A proper critique may shoot down my comment, but from the little I know, he has a nice level top with flat withers (flat withers is a fault - the smooth level back is not.  ). The croup could curve down some more (he is built like a box). Very nice TIGHT feet (a plus!), nice pasterns. Looks to me like he could have more angulation in the rear, but it could be just how he is standing. A proper stack would help. 

Big blocky head on him, strong masculine features. 

He is still in the young teen wonky stage, so his conformation may still change as he grows up. 

For stacking, most people just physically move the dog's legs into the position they want and tell them to stay/stand. Put a toy or treat on a chair in front of him out of the picture to get him to look and focus ahead.


----------



## My2shepherds (Jun 10, 2014)

Castlemaid said:


> There just aren't very many people on the forum who can give a proper critique, may have to wait a bit.
> 
> Meanwhile, I would try to get a better pic - out of the shadows, standing on level ground, feet visible, looking forward instead of the camera, if you can.
> 
> ...


Thanks for your response  ... I will try for a better pic.

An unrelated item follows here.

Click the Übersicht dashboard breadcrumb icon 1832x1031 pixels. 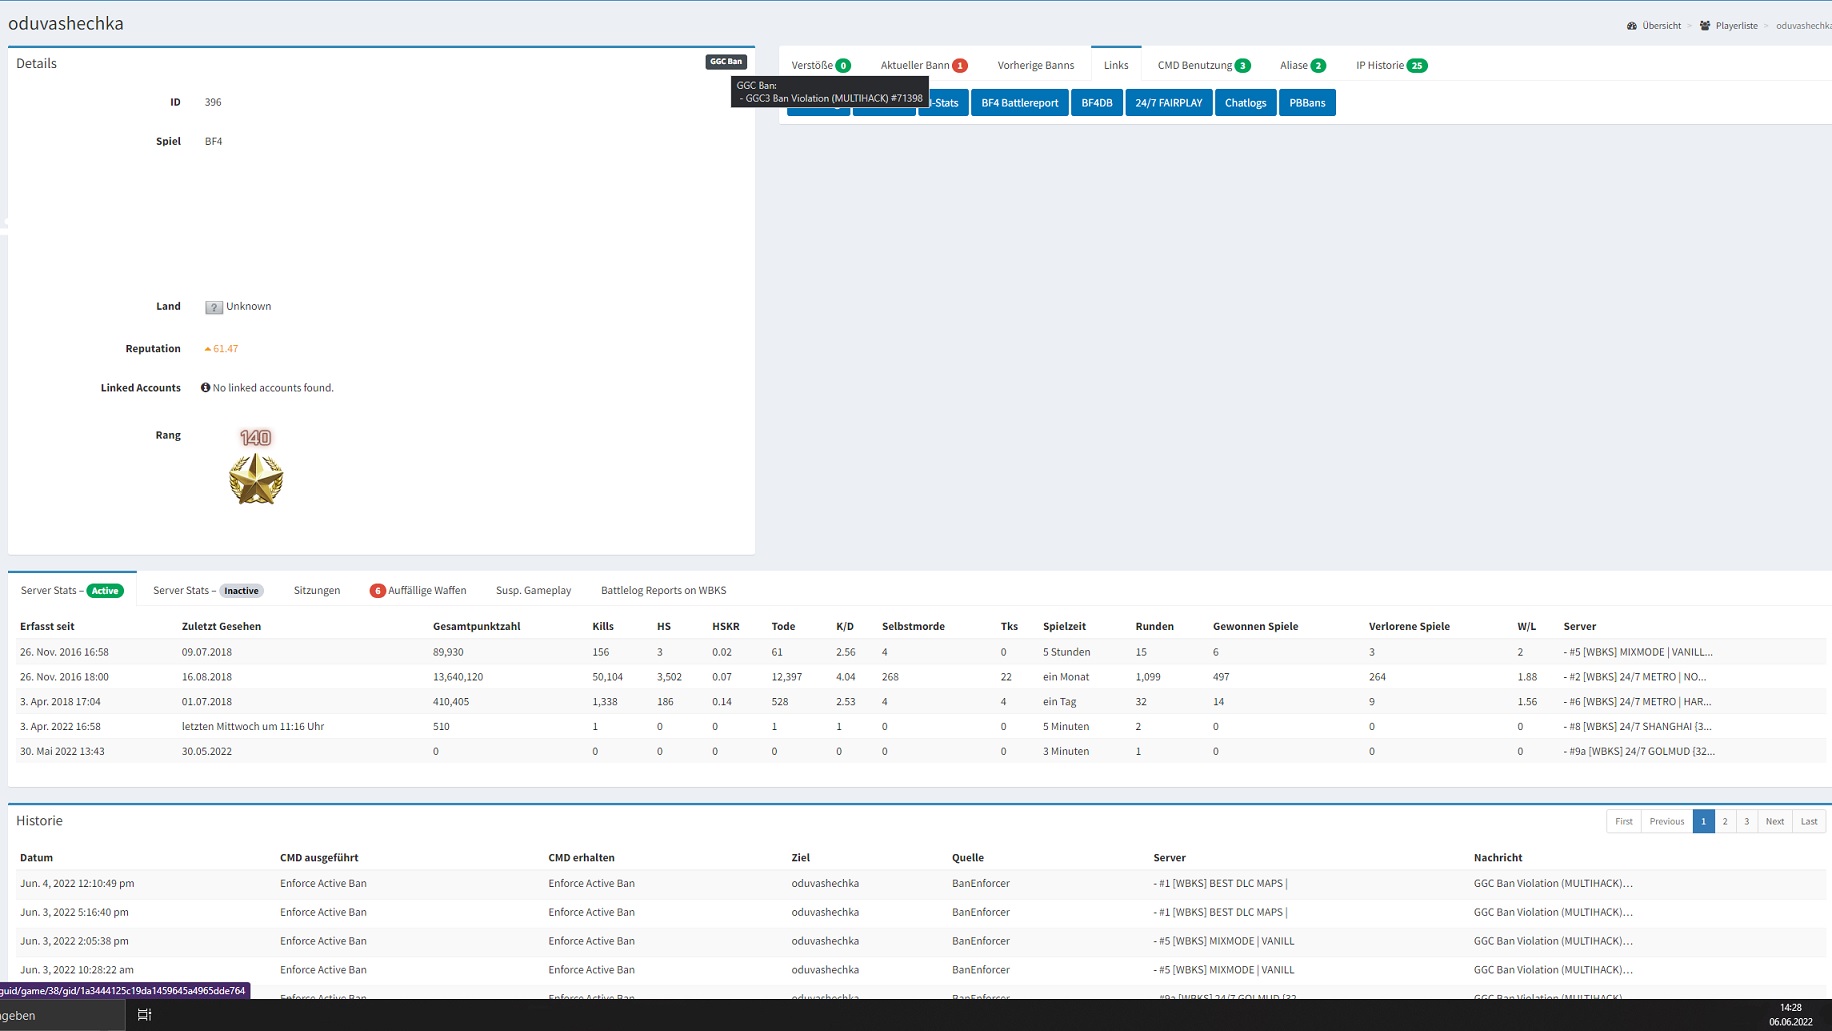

I had to laugh though, she's a female. I have always said she is built very male-ish... LOL She also a big girl that comes from fairly big parents. She is around 80 pounds now and 7.5 mos old.


----------



## My2shepherds (Jun 10, 2014)

MichaelE said:


> You have to place most dogs in a stack and tell them to STAY. Some GSD's will naturally walk into a stack when they stop walking or are told to HALT.


 
Thanks for responding...  I will try for a better pic I had just snapped this one while we were outside and thought I would see what others thought about her build.


----------



## lhczth (Apr 5, 2000)

Young female with flat withers, OK topline and croup, but the croup needs to be longer. Good angulation front and rear, she appears balanced. Good bone, good pasterns and feet. Big head, eyes are light for my taste and I would like to see richer color, but may improve with age.


----------



## My2shepherds (Jun 10, 2014)

lhczth said:


> Young female with flat withers, OK topline and croup, but the croup needs to be longer. Good angulation front and rear, she appears balanced. Good bone, good pasterns and feet. Big head, eyes are light for my taste and I would like to see richer color, but may improve with age.


Croup needs to be longer... is that due to her stance? Flat withers? is that an age thing? is it significant outside of the show ring? 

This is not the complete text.